(Items from a dataset)
──────────────────────────────

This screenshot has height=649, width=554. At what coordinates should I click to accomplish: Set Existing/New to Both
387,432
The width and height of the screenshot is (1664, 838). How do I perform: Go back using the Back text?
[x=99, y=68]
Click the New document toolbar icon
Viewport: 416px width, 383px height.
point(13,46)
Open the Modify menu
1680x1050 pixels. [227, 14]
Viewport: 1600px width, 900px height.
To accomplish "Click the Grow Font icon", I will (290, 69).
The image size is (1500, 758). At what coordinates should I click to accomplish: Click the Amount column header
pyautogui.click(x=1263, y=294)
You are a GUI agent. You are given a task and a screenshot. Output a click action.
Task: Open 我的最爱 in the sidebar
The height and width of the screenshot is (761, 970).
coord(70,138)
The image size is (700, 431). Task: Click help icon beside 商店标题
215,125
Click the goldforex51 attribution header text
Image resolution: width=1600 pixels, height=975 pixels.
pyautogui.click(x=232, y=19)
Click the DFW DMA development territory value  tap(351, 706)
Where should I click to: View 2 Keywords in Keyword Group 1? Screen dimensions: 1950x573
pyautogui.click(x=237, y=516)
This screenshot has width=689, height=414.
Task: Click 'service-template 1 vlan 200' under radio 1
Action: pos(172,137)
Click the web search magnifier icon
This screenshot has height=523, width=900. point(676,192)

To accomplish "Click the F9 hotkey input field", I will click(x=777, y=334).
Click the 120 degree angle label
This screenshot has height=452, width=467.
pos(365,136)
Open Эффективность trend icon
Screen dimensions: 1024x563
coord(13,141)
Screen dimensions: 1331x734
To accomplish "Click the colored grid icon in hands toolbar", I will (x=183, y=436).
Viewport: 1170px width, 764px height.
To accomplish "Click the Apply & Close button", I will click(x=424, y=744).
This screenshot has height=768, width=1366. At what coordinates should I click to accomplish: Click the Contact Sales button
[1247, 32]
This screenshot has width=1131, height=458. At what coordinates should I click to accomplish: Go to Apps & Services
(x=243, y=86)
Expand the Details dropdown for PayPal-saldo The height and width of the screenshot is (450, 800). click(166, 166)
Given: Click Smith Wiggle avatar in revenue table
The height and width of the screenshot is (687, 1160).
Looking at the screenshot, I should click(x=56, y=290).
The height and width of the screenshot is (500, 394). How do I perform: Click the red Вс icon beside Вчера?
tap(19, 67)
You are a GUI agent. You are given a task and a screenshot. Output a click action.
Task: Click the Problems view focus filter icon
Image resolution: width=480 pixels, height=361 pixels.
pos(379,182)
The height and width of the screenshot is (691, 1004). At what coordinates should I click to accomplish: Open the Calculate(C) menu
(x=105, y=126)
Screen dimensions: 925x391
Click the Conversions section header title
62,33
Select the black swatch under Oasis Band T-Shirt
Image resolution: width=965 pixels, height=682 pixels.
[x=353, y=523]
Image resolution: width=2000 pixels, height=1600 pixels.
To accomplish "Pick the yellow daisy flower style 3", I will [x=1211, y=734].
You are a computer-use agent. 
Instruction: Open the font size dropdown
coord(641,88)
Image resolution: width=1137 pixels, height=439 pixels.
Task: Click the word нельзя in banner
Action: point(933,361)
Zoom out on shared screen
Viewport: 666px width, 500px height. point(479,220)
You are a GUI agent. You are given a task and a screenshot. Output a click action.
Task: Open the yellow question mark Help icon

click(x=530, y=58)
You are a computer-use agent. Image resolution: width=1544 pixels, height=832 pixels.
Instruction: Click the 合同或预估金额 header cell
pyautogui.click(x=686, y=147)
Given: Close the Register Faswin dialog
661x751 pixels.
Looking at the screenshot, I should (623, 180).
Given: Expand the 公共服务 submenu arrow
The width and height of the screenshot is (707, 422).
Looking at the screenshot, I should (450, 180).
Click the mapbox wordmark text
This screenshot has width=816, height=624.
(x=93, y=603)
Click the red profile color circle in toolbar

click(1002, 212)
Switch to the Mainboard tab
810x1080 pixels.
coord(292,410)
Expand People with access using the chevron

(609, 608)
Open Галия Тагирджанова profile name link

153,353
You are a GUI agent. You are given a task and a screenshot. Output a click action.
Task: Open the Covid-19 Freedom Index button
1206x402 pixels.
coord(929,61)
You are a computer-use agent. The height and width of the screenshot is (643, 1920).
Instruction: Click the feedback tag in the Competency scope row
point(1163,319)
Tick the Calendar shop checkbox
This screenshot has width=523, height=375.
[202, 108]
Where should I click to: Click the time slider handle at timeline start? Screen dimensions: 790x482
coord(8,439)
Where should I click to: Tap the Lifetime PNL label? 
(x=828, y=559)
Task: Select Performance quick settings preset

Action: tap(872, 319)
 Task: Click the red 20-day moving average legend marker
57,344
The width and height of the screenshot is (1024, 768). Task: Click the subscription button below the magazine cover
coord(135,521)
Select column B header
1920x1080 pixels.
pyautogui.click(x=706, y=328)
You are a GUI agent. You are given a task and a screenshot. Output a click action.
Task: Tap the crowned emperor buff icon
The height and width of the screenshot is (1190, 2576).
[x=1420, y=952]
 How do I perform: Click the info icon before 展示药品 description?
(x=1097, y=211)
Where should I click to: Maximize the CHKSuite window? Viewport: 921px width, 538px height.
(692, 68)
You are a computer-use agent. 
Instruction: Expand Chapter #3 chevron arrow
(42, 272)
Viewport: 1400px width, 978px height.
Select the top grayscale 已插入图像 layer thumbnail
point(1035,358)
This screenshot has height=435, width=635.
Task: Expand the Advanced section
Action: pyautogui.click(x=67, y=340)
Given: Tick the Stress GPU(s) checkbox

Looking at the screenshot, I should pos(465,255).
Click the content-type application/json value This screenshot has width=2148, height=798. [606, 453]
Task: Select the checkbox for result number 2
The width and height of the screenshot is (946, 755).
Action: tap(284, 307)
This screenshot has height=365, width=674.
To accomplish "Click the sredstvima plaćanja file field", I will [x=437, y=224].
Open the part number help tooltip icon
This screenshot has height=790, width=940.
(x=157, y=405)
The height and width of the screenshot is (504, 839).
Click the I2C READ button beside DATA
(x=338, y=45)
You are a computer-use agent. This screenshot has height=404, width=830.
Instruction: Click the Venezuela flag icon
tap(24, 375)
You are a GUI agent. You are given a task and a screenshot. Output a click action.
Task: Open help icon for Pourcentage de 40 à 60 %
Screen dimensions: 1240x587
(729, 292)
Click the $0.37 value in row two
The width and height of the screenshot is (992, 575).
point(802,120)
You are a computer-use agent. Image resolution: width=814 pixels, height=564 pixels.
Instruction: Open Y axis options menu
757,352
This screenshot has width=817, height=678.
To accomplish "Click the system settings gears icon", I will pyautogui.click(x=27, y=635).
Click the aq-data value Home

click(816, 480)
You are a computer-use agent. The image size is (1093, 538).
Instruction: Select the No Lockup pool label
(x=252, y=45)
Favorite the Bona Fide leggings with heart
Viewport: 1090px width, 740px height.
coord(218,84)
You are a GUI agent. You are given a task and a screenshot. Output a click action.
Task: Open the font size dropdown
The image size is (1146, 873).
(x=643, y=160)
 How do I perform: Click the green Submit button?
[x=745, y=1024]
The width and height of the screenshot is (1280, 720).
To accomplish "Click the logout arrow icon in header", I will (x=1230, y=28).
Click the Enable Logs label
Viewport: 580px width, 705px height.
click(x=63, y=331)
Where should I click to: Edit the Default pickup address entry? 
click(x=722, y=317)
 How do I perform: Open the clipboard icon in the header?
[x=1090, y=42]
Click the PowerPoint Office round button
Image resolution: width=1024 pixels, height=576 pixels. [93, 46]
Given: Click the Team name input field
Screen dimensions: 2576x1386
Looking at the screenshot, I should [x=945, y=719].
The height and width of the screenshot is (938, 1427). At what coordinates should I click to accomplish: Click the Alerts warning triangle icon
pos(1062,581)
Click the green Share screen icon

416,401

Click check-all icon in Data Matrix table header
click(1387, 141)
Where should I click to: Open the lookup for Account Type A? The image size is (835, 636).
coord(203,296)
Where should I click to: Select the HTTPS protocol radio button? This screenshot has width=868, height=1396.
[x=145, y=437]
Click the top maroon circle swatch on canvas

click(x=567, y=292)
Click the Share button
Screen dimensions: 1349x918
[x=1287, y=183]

──────────────────────────────

## THE TASK
Show every line of the data in which the word "Close" appears.

## WRITTEN REPLY
To accomplish "Click the Apply & Close button", I will click(x=424, y=744).
Given: Close the Register Faswin dialog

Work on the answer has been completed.